Ces conditions vont être observées dans certaines situations ou facteurs favorisants qui vont engendrer la survenue de la maladie. Ces facteurs ou causes sont notamment les situations de chirurgie. Par exemple, un malade qui vient d’être opéré peut être un facteur qui va favoriser la thrombose veineuse profonde et l’embolie pulmonaire qui est sa complication la plus grave.

Les causes peuvent être aussi certaines infections, l’hormonothérapie, les cancers, l’alitement prolongé, les déficits en certains facteurs de la coagulation… peuvent favoriser la survenue de la maladie thrombo-embolique veineuse.

S : La maladie thrombo-embolique veineuse est-elle grave ?

A.N. : Sa complication immédiate est une urgence médicale qui peut mettre en jeu le pronostic vital du patient, notamment la survenue de l’embolie pulmonaire. Et elle nécessite une prise en charge urgente.

S : Alors quelles sont ses manifestations ?

A.N. : Pour la thrombose veineuse profonde des membres inférieurs, le malade peut se plaindre en général de douleurs de la jambe, d’une simple gène, d’une fatigabilité, de crampes au niveau du mollet. Il peut faire aussi de la fièvre et quelques temps après, le membre peut commencer à prendre un peu de volume.

Donc, c’est l’œdème au niveau du membre inférieur. Très souvent, c’est unilatéral, sur une jambe. Une impotence aussi va apparaître. Et cela amène le médecin après l’examen clinique à demander un certain nombre d’examens notamment ce qu’on appelle les D dimères, c’est un examen de sang et après une échographie Doppler veineuse des membres inférieurs pour faire le diagnostic.

S : Pour le cas de l’embolie pulmonaire, quelles sont les manifestations ?

A.N. : Pour l’embolie pulmonaire, le malade peut se plaindre de difficultés respiratoires (une dyspnée), ou bien de douleurs à la poitrine. Très souvent, ce sont des douleurs à type de point de côté ou une toux. Le malade peut faire ce qu’on appelle l’hémoptysie, c’est-à-dire une toux qui ramène des crachats où il y a du sang.

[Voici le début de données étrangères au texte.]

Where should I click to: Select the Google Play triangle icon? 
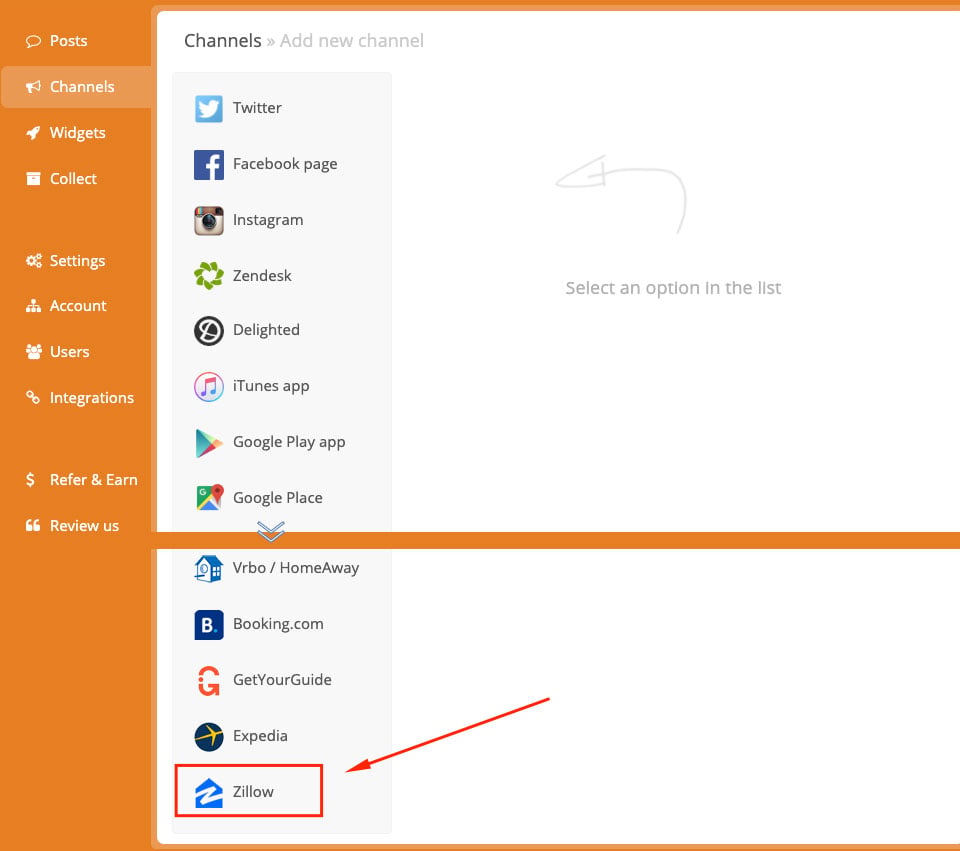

Il peut faire aussi de la fièvre. Lorsque le malade consulte, l’examen clinique va rechercher un défaut d’oxygénation et orienter vers la réalisation d’un angio-scanner des artères pulmonaires. Ce qui permettra de mettre en évidence la formation de caillots au niveau de ses artères pulmonaires et de faire le diagnostic de l’embolie pulmonaire.

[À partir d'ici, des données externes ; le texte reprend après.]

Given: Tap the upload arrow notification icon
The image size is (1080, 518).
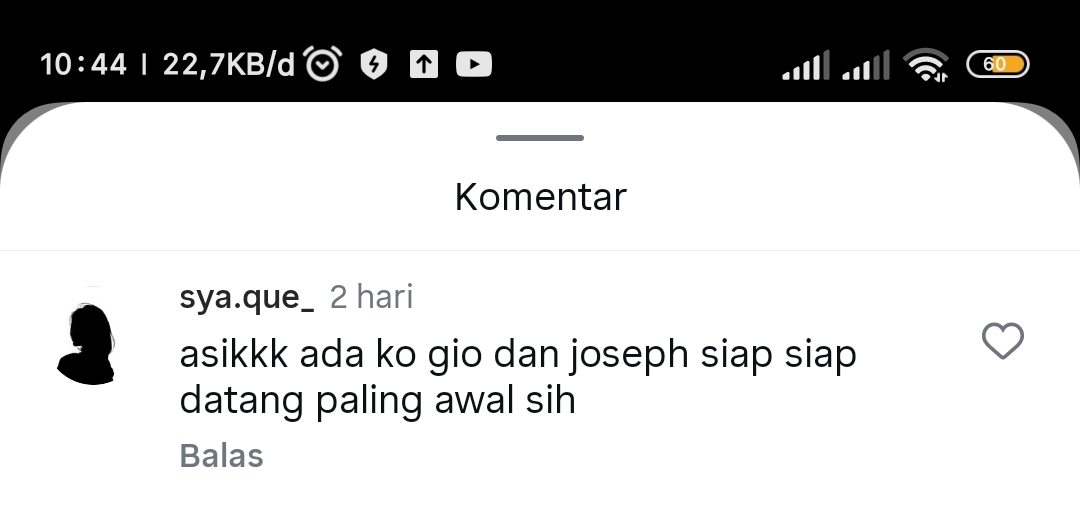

S : Est-ce une maladie grave ?

A.N. : Oui. Dans sa composante embolie pulmonaire, c’est une urgence médicale. Il peut mettre immédiatement en danger la vie du patient. Dans ces conditions, cela nécessite une hospitalisation avec un traitement en urgence. C’est un traitement anti-coagulant qui est appliqué. Il permet de dissoudre progressivement les caillots et d’éviter la formation de nouveaux caillots.

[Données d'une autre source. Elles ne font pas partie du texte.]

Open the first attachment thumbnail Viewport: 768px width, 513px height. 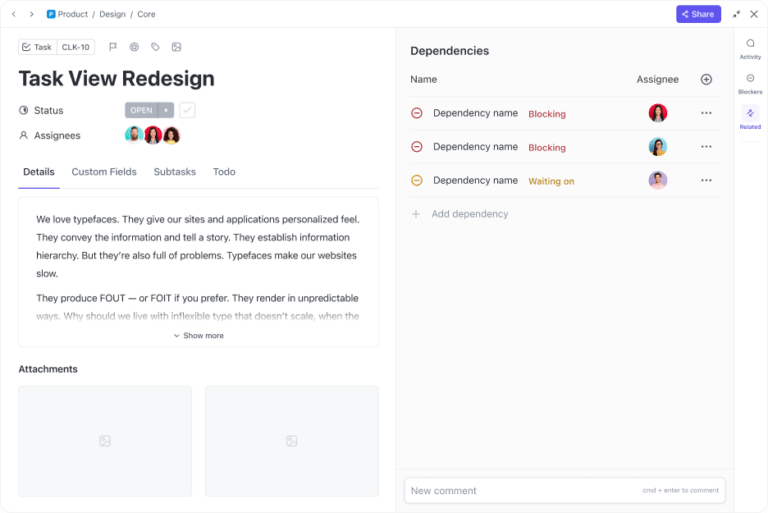[105, 441]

Dans l’urgence absolue, il y a des médicaments qui permettent de dissoudre rapidement les caillots qu’on appelle thrombolytiques. Classiquement, ce sont les traitements anti-coagulants injectables qui sont appliqués à base d’Enoxaparine surtout dans notre contexte. Progressivement, on fait un relais avec des médicaments anti- coagulants oraux. En plus, si le malade a une mauvaise oxygénation, on peut faire ce qu’on appelle l’oxygénothérapie. Il y’a aussi d’autres traitements adjuvants.

S : Peut-on en guérir ?

A.N. : Oui. On guérit d’une embolie pulmonaire, d’une thrombose veineuse profonde mais à condition que le traitement soit bien conduit, qu’on soit bien pris en charge. Donc il faut déjà que le malade aille en consultation et assez rapidement. Le traitement peut aller de trois mois à un an voire même à vie. Il y a des examens qu’on pourrait compléter plus tard pour rechercher des anomalies génétiques qui auraient favorisé la survenue de cette embolie, si on n’a pas de facteurs évidents au départ.

Cela permet d’envisager un peu la durée du traitement. Sinon, on guérit bien d’une embolie pulmonaire, d’une thrombose veineuse profonde des membres inférieurs. Le risque, si le traitement n’est pas bien conduit, cela peut conduire à la mort. Car, l’embolie pulmonaire est grave et nécessite une prise en charge conséquente.

Pour la thrombose veineuse profonde, on peut aussi être totalement guéri, mais il y a un risque de récidive. Ce n’est pas exclu que quelques années plus tard, la récidive survienne et nécessite d’autres explorations complémentaires pour mettre en évidence le facteur qui l’a entrainé. Dans ce cas, le traitement est prolongé.